XXXII

Abrió los ojos. Estaba en el suelo, aturdido por el impacto. A un metro de él, la Asesina de los Moteles se incorporaba, con algo incrustado en las costillas. La había herido por un acto reflejo. Al ver que la sombra se le venía encima, Casasola intentó cubrirse la cara y el pedazo de vidrio que sostenía en una mano acabó en el cuerpo de aquella cosa. No podía referirse ya a ella como a una persona, porque ahora que estaban frente a frente pudo comprobar que no había nada humano en su mirada. La criatura se arrancó el cristal de un tirón y lo arrojó a un lado, como si se deshiciera de un inofensivo prendedor. Casasola reaccionó, se levantó y echó a correr en zigzag entre los bultos. Cuando llegó a la puerta de la bodega, miró atrás. Los bultos volaban, arrojados por la criatura, que se abría paso directamente hacia él. Siguió corriendo, pero sabía que era inútil intentar escapar. El insecto estaba jugando con él y lo acabaría cuando se le diera la gana. Aun así, decidió ya no mirar por encima del hombro y movió sus piernas tan rápido como pudo. La puerta principal apareció frente a él tras una curva del pasillo. Estaba por alcanzarla pero algo lo impactó en la espalda y lo precipitó contra el cristal. Casasola cayó del otro lado bajo una lluvia de vidrios. Tras el estruendo, vino un profundo silencio. La sangre que le escurría por la frente le impedía ver, pero sentía algo pesado encima. Se limpió el rostro con la mano y distinguió unos colmillos.

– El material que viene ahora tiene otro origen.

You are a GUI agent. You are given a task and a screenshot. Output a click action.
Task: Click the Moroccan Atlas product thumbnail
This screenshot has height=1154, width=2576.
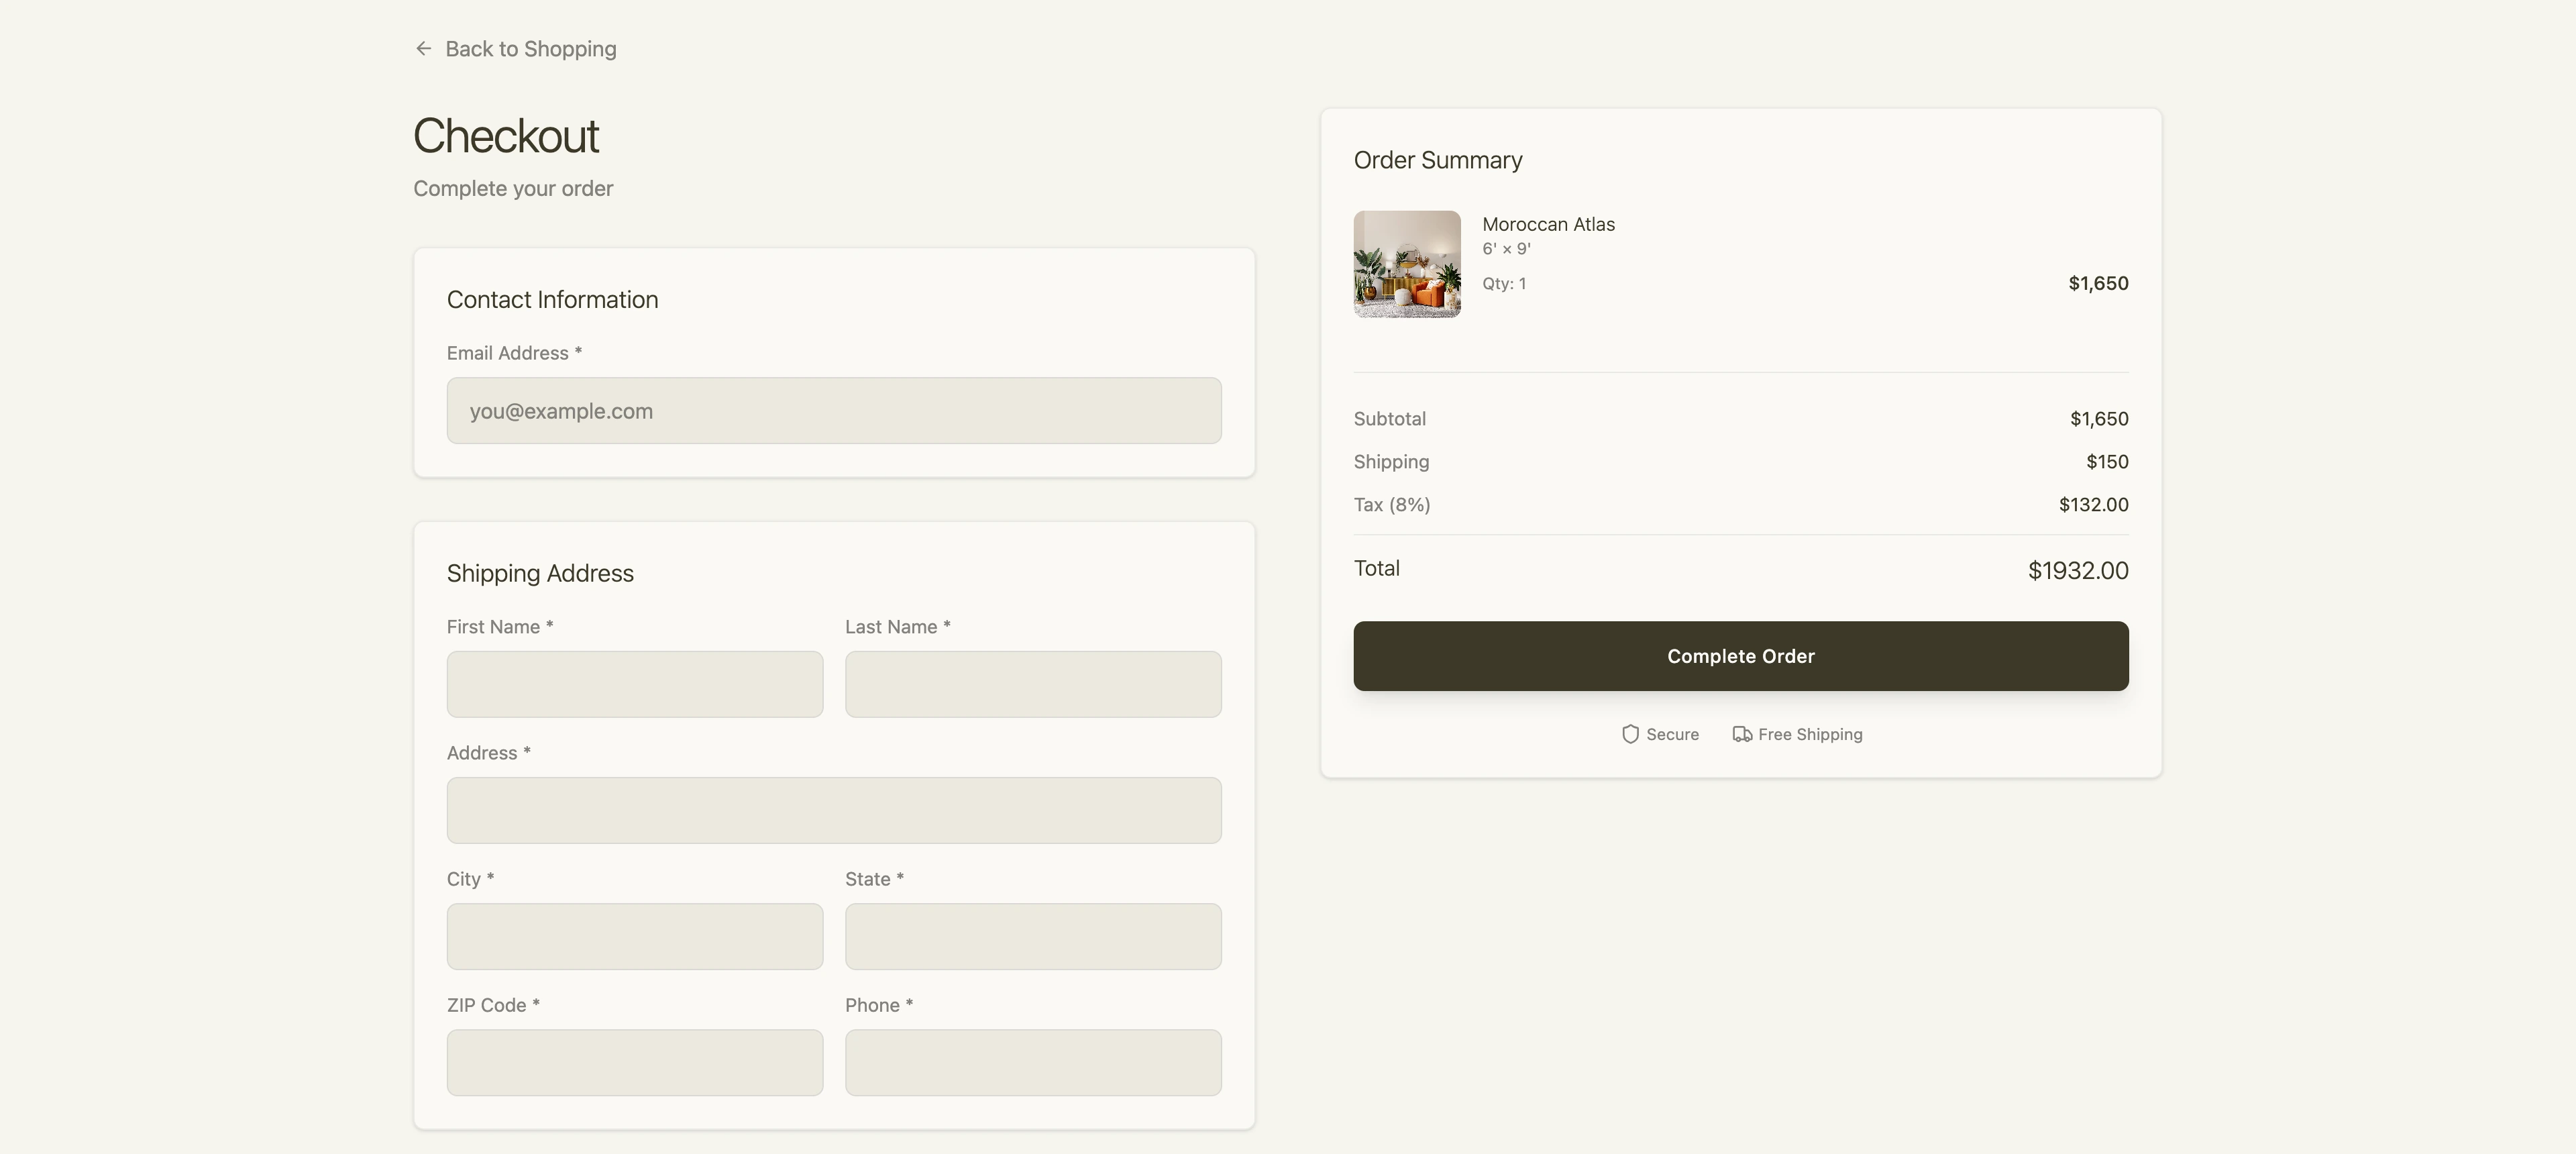point(1406,263)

Comprendió que su fin había llegado, pero no por medio de esa dentadura chimuela. El insecto le había arrojado al oso polar, como en un juego de boliche. Ni siquiera tenía fuerzas para quitárselo. Esperó, resignado, escuchando cómo los cristales crujían mientras la criatura se aproximaba, y después el oso salió nuevamente volando. Casasola cerró los ojos. No quería que su última imagen fuera la mirada de aquel monstruo.